BEGIN

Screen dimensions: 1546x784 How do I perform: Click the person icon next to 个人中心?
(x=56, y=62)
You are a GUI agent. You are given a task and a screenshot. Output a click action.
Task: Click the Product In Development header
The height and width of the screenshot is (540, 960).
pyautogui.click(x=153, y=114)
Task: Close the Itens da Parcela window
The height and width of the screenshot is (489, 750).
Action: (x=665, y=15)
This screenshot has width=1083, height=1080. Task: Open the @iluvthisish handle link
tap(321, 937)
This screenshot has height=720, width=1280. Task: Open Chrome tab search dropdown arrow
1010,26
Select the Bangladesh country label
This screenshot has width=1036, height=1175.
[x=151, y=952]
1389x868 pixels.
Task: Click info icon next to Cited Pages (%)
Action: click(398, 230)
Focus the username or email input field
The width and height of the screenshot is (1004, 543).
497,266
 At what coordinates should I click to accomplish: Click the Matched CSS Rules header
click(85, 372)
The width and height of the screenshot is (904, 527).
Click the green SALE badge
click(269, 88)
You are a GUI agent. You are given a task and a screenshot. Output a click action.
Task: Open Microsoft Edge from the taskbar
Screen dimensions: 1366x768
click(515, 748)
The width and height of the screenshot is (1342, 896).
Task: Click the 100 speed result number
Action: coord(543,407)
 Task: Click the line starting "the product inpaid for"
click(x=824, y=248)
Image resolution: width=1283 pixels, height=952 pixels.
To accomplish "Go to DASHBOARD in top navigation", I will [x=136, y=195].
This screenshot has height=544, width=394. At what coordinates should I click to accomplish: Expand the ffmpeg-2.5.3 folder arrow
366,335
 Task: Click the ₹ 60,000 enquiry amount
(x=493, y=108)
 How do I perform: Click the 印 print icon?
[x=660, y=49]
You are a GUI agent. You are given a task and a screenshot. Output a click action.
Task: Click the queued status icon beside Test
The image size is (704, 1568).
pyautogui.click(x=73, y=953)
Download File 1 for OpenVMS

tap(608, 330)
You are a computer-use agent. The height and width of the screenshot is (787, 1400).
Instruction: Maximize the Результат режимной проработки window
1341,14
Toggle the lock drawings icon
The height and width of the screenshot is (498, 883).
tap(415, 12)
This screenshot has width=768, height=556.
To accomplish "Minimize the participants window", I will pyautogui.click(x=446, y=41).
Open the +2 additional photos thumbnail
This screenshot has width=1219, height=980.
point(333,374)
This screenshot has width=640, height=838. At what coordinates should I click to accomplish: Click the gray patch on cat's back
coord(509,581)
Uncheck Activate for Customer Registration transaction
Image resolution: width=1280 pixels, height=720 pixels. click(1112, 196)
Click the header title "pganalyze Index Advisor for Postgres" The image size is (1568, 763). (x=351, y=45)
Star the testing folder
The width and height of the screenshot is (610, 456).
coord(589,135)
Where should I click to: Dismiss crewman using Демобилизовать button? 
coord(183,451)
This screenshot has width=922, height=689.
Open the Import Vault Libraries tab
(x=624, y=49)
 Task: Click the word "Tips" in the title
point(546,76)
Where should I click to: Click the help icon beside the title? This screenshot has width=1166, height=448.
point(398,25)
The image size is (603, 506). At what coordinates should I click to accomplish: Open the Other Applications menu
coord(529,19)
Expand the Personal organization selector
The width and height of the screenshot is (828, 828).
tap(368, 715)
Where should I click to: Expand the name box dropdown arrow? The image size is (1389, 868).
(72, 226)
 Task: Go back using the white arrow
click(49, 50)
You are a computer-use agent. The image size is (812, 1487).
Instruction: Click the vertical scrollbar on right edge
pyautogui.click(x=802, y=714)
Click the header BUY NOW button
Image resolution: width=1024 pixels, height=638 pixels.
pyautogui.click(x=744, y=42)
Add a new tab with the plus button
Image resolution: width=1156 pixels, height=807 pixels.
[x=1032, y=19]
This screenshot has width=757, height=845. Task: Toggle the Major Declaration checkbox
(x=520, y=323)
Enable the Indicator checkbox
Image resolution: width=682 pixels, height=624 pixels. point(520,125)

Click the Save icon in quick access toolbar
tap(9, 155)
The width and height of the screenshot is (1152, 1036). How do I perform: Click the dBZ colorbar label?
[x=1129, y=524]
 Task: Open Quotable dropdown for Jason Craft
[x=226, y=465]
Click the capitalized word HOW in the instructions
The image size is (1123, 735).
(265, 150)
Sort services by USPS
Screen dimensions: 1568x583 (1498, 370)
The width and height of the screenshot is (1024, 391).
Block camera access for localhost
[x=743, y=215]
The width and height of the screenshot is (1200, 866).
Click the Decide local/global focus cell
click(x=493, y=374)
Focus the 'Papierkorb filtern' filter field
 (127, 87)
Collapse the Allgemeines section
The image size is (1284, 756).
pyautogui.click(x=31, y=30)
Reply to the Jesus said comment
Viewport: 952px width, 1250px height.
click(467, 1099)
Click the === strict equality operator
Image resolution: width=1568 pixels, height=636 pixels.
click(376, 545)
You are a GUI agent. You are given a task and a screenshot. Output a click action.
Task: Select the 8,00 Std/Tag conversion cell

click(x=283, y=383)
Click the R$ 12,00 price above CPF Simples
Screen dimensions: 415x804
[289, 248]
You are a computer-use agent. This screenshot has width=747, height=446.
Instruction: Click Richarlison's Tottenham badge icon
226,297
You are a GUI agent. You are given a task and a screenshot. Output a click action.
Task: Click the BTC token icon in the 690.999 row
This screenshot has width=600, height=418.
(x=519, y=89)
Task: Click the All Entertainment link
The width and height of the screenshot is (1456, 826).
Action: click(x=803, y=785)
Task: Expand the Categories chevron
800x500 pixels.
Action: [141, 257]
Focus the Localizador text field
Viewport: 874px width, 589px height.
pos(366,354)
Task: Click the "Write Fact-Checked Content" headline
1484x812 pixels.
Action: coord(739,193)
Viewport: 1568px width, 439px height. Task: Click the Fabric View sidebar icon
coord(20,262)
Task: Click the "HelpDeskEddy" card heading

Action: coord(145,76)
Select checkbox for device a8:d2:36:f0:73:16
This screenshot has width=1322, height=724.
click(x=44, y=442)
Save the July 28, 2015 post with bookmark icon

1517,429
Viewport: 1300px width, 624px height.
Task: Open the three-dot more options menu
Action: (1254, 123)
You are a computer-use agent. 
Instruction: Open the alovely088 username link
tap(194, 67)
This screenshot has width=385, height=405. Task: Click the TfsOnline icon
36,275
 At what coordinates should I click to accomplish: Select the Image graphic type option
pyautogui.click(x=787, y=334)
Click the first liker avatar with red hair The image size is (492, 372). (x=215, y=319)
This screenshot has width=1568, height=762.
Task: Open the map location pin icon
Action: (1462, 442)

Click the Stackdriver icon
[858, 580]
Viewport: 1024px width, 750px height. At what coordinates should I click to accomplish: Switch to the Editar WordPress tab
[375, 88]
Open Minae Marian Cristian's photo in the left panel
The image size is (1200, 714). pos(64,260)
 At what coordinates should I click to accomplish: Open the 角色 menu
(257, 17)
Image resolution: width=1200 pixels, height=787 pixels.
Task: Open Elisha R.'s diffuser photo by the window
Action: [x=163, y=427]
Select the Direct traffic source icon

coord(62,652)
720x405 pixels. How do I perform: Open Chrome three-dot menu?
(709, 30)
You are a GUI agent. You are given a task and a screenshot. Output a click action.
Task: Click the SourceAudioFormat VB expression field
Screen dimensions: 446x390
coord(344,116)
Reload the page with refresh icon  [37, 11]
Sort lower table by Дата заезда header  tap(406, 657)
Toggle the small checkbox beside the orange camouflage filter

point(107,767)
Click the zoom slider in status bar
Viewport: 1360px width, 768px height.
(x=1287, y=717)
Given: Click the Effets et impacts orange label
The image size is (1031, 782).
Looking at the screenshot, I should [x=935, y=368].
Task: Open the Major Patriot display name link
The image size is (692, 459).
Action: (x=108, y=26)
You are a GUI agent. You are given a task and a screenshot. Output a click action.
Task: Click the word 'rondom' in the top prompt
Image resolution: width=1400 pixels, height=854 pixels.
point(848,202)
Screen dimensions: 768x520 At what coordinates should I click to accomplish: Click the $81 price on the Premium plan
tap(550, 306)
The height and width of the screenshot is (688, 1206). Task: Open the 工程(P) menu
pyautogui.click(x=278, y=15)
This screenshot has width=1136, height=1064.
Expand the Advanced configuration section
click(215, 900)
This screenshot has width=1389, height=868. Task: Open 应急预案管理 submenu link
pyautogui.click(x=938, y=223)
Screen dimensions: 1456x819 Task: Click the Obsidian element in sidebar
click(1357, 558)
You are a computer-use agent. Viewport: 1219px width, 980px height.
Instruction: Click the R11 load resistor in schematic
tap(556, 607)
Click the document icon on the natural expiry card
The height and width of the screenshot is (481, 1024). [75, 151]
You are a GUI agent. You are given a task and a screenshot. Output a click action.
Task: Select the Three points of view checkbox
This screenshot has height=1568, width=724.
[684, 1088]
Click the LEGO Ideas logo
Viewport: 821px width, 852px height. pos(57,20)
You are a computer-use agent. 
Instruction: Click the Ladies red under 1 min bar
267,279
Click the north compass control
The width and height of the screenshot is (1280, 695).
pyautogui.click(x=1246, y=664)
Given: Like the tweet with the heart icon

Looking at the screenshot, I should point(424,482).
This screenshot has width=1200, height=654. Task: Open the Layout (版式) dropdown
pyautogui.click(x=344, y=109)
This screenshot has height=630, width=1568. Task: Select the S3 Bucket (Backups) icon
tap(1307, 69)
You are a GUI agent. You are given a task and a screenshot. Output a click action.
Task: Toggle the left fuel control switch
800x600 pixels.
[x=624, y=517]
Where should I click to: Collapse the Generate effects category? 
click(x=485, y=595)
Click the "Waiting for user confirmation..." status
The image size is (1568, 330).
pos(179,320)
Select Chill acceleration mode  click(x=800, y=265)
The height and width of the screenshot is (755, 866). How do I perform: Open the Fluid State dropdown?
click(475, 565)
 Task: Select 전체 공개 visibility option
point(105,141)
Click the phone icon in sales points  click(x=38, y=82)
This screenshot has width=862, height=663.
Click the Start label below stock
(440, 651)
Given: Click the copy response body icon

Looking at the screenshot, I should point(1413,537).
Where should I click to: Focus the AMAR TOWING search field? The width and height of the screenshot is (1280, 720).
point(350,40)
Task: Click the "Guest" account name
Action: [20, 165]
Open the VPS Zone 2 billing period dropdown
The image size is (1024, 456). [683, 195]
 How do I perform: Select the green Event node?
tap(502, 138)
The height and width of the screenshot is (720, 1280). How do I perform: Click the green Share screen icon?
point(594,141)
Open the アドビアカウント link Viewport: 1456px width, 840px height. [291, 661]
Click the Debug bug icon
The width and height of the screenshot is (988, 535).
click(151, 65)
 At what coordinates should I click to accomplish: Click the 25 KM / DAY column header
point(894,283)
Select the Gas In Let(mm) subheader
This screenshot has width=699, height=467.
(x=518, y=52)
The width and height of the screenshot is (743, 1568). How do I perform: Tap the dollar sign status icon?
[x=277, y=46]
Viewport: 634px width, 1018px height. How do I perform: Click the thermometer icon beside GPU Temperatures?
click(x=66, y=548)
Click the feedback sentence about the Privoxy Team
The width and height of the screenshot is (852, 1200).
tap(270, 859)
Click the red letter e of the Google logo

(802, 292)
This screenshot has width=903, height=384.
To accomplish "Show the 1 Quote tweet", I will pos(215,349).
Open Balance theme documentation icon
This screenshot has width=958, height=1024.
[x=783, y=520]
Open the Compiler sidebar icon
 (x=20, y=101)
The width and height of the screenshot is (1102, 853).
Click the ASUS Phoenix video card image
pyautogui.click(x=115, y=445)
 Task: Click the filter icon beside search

END

- _EXERCISE BRIEF_: The output should be exactly the lines above from the line containing "Click the green SALE badge" to the line containing "Task: Open Microsoft Edge from the taskbar", inclusive, with no other lines.

- _REPLY TO THE EXERCISE_:
Click the green SALE badge
click(269, 88)
You are a GUI agent. You are given a task and a screenshot. Output a click action.
Task: Open Microsoft Edge from the taskbar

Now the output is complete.